[Exercise inputs Boundary: Start]

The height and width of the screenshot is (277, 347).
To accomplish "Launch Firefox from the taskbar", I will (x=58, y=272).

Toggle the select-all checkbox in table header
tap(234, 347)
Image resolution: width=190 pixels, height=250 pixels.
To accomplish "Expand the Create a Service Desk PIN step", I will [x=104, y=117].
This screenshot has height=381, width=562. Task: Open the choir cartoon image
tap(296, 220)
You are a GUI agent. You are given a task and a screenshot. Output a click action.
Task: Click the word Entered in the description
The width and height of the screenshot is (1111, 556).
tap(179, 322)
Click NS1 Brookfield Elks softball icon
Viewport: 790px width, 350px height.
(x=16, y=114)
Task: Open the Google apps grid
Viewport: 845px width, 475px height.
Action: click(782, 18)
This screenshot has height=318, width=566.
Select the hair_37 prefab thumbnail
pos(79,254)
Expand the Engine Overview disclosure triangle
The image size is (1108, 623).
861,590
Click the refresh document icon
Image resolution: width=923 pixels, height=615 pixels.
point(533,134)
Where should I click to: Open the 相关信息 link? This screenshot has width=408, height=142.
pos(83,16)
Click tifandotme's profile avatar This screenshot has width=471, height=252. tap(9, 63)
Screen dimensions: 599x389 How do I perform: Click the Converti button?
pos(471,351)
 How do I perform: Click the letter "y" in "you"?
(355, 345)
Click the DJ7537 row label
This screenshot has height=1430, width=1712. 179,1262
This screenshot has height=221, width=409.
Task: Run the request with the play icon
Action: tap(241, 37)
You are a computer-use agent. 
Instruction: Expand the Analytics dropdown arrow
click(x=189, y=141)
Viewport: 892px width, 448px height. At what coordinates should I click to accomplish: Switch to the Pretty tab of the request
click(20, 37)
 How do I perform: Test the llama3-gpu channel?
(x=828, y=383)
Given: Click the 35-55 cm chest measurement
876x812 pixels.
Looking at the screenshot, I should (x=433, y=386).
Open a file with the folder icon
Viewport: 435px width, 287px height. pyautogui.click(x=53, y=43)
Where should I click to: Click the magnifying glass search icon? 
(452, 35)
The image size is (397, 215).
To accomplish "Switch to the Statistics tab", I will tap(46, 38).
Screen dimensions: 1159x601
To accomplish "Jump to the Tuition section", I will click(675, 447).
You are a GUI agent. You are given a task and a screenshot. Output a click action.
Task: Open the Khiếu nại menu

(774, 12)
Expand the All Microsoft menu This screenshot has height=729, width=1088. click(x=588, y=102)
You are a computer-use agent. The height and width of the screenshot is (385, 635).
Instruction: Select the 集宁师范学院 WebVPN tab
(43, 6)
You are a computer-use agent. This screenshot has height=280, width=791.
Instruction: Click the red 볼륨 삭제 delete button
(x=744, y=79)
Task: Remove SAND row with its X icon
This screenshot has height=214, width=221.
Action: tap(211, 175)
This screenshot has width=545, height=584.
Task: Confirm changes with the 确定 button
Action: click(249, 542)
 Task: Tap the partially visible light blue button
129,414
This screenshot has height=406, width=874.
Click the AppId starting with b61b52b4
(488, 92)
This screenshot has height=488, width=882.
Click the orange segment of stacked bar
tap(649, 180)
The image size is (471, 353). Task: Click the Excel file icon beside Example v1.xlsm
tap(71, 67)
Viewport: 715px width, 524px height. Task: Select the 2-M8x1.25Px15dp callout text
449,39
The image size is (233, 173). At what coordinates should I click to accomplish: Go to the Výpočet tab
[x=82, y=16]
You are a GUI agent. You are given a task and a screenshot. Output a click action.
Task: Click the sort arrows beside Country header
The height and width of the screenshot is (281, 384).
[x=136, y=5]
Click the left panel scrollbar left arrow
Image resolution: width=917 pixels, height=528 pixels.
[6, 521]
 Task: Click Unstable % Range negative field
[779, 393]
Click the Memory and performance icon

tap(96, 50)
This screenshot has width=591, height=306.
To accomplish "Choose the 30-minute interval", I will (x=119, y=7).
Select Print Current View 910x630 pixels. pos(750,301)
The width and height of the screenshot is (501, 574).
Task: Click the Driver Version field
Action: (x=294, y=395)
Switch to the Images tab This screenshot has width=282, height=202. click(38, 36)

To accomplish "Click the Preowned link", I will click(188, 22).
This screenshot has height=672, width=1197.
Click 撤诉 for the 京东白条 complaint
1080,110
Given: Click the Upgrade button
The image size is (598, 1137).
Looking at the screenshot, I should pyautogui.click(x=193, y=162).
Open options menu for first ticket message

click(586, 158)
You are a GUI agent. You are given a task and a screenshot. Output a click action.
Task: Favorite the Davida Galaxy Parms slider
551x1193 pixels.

[Exercise inputs Boundary: End]

→ **Assignment**
Every line from the one with "The image size is (598, 1137)." through the last line of the records above should be returned exactly, please, and no others.

→ **Worked solution**
The image size is (598, 1137).
Looking at the screenshot, I should pyautogui.click(x=193, y=162).
Open options menu for first ticket message

click(586, 158)
You are a GUI agent. You are given a task and a screenshot. Output a click action.
Task: Favorite the Davida Galaxy Parms slider
551x1193 pixels.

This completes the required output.